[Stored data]
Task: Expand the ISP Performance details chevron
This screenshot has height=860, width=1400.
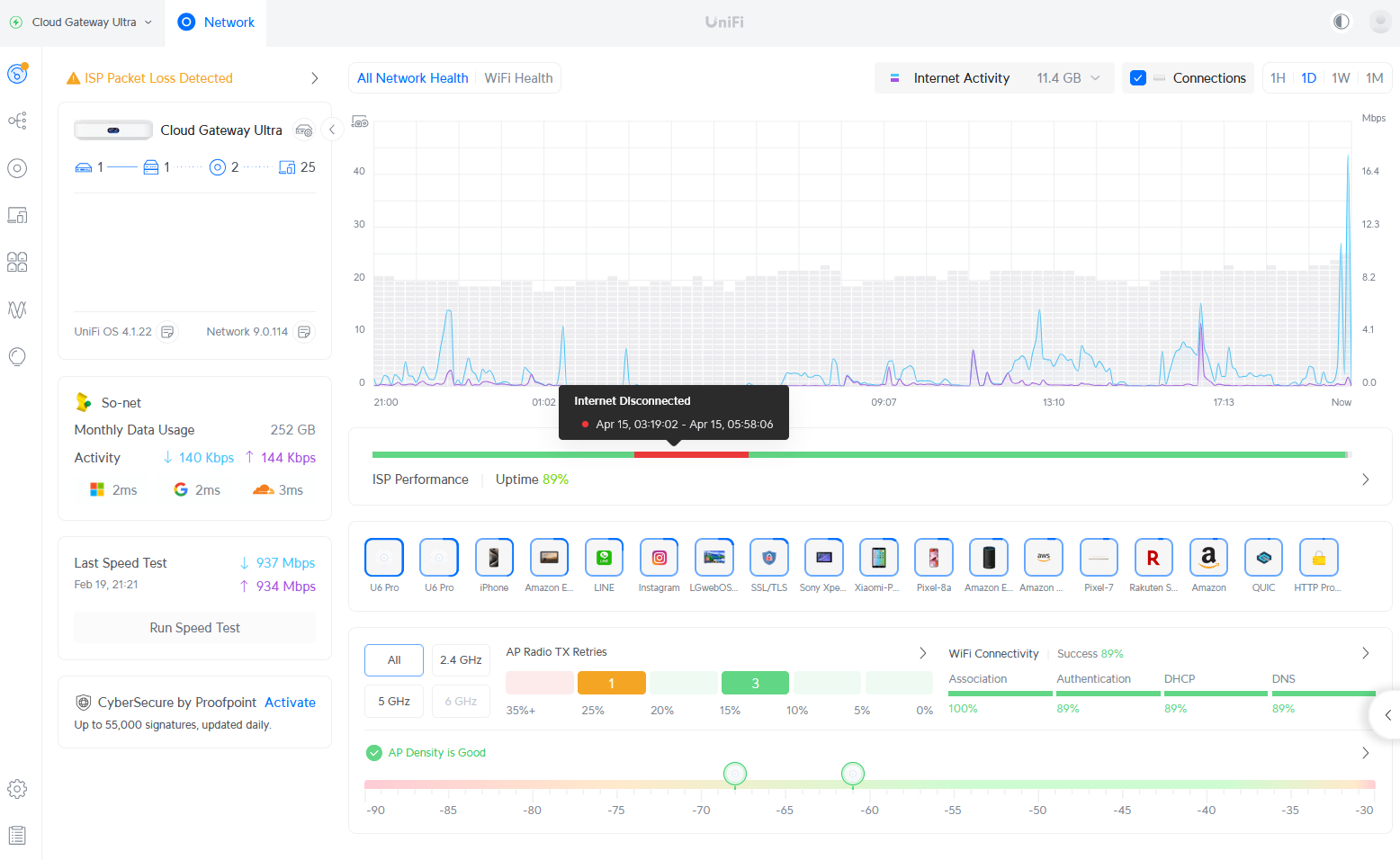Action: 1365,479

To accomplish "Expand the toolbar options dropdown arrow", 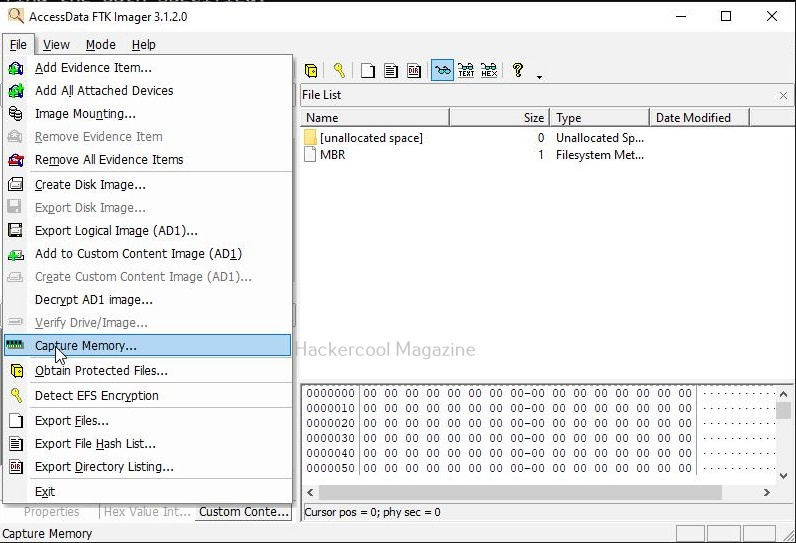I will [x=539, y=76].
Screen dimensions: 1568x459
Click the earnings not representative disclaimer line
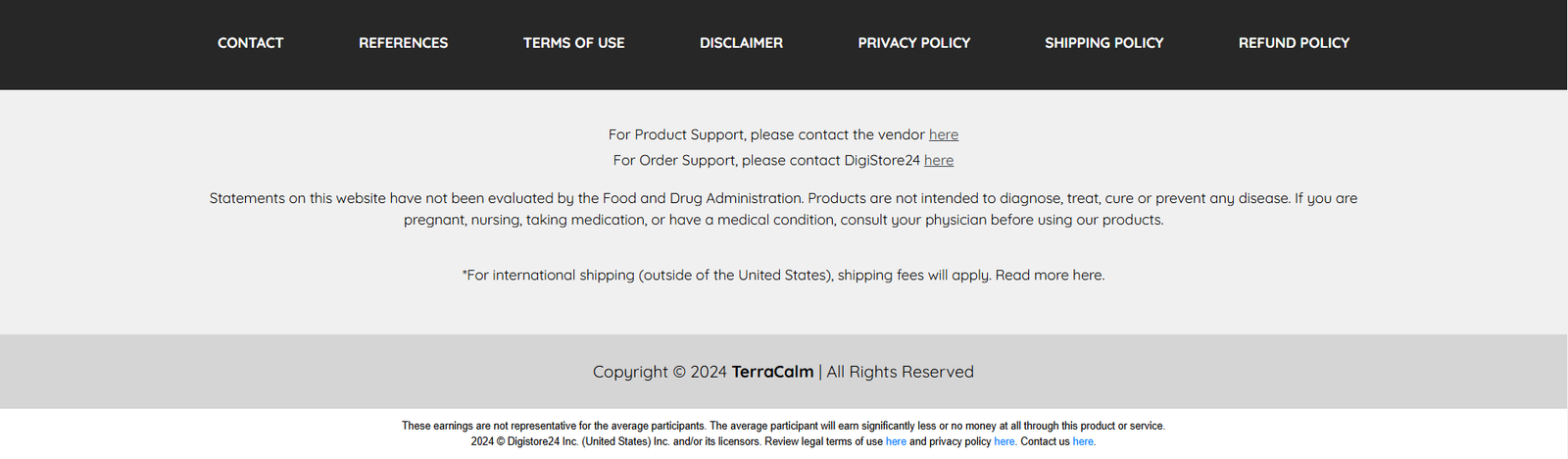[x=783, y=426]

Work item
Your copy should hold only the lines running from the one that contains "Click the earnings" through the final line of the data; transcribe them exactly, both ends included, and leave pictures out.

Response box
Click the earnings not representative disclaimer line
[x=783, y=426]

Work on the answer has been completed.